Hi Wolfgang, Thank you! Sorry, I am new to Stack Exchange and did not realize that you had already provided a response. I deeply appreciate your insights. I do have a follow up question, if that's okay. I am also carrying two other multilevel analyses - one uses the t-statistic as a dependent outcome, and another uses the partial correlation coefficient (the computation of which is derived from the t-statistic) as the dependent variable. You mention that the authors divide everything because they are working with test statistics, which makes me wonder whether the analyses I just mentioned require the same adjustment? However, you go on to say that random-effects models and models with a multilevel structure do not require this adjustment. Do you mind clarifying? Thank you again for your time! The mailing list archives are an incredible resource!! I will also post this response on stack exchange, so that it is available to others.
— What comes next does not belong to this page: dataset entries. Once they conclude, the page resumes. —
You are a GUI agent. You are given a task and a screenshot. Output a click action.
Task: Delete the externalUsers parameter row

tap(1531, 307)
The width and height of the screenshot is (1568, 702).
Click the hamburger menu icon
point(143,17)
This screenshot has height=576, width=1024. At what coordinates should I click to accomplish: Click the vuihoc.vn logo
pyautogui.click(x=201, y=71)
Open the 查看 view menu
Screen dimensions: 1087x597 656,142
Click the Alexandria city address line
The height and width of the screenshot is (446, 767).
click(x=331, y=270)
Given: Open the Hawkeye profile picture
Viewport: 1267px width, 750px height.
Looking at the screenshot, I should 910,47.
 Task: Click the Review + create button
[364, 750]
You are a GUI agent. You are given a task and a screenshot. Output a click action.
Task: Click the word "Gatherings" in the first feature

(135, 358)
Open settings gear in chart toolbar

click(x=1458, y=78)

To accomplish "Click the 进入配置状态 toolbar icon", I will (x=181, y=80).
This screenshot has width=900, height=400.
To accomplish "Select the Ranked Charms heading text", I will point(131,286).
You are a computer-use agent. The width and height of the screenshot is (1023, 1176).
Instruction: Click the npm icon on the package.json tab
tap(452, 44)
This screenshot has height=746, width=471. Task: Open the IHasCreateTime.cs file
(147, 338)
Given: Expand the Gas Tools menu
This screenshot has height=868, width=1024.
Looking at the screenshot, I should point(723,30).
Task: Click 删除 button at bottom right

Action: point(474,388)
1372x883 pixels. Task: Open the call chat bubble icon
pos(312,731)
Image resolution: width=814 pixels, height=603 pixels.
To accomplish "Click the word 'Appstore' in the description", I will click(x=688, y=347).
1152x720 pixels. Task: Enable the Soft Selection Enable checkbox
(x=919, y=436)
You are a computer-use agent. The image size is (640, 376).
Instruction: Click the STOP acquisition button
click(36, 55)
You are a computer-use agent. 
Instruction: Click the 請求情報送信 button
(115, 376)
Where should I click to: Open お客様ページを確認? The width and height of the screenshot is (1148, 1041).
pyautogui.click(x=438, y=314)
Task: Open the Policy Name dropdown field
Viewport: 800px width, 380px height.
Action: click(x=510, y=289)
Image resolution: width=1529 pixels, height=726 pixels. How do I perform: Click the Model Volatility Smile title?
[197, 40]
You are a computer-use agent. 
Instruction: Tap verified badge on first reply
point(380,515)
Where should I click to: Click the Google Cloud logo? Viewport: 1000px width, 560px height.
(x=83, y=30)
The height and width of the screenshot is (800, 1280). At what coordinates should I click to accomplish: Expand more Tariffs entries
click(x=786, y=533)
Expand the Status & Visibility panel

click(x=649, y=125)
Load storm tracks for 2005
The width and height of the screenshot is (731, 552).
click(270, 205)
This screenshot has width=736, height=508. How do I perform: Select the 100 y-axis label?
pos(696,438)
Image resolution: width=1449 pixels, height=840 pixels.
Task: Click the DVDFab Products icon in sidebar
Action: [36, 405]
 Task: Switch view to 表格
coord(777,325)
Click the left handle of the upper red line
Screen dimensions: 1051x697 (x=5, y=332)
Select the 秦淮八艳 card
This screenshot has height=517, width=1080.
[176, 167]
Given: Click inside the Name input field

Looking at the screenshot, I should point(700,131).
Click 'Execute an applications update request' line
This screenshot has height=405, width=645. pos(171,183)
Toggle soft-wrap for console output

Best, Daniel
From: R-sig-meta-analysis <r-sig-meta-analysis-bounces at r-project.org> on behalf of Viechtbauer, Wolfgang (NP) via R-sig-meta-analysis <r-sig-meta-analysis at r-project.org>
Sent: Tuesday, December 5, 2023 2:46 PM
To: R Special Interest Group for Meta-Analysis <r-sig-meta-analysis at r-project.org>
Cc: Viechtbauer, Wolfgang (NP) <wolfgang.viechtbauer at maastrichtuniversity.nl>
Subject: Re: [R-meta] Multivariate multi-level meta-analysis: adjusting control variables when modeling publication bias?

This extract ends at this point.